Passage provided.
Wednesday, January 18th, 2006

Gesamtkunstwerk.gif

I don’t care much for opera. And I don’t know much about Richard Wagner, either. But I do know that back in 1849, Wagner was thinking a lot about opera and about art, and how to convey the human experience.

The Ancient Greeks got it all right with tragedy, he thought. A thousand years ago, all the art forms were fused together. Now, we’ve screwed it all up, and music, art, and theater are separated from each other! But Opera…Opera has the potential to fuse them all back together again…

So Dick started scribbling in his notebook, and came up with the essay, “The Art-work of the Future.” In it, he came up with a word, and the word was “gesamtkunstwerk.” (Like most German language, it sounds to me like a sneeze.) The word means something like “Total Artwork” or, “a synthesis of the arts.” Wagner was certain that the future of the arts was the integration of all forms, into something like a Mega-Opera.

Some people think that what Wagner was on to is what we now call multimedia. It’s safe to say that the dude was a little ahead of his time.

Challenges.
**a)** In the post on Wagner, why did Wagner think the Ancient Greeks got it right with tragedy? Answer in one to three sentences.
**b)** Reproduce the post on Wagner word for word, from "Gesamtkunstwerk.gif" to "the human experience.".

Given data.
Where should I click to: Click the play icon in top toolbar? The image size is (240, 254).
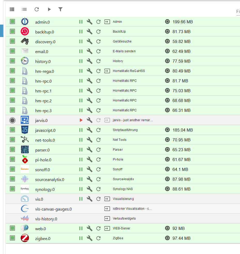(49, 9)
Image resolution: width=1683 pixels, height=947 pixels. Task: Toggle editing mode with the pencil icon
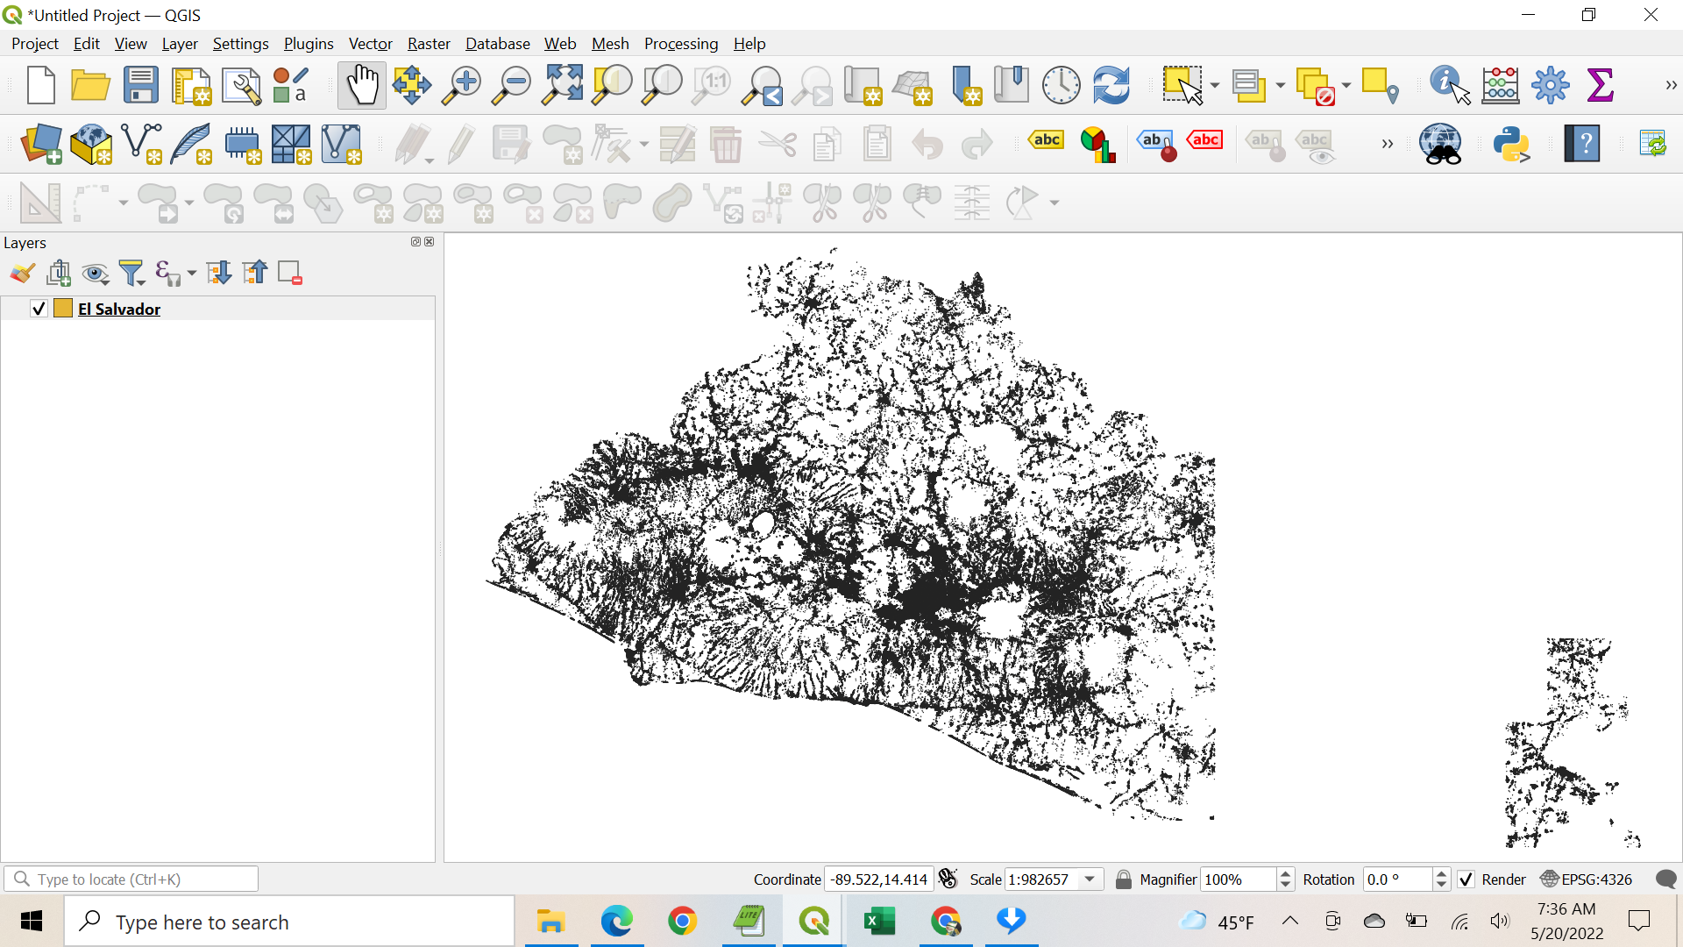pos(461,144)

Solutions by task.
**a)** He believed that in their time all the art forms were fused together. He saw that as the right state of things, in contrast to his own day, when music, art, and theater had become separated from each other.

**b)**
Gesamtkunstwerk.gif

I don’t care much for opera. And I don’t know much about Richard Wagner, either. But I do know that back in 1849, Wagner was thinking a lot about opera and about art, and how to convey the human experience.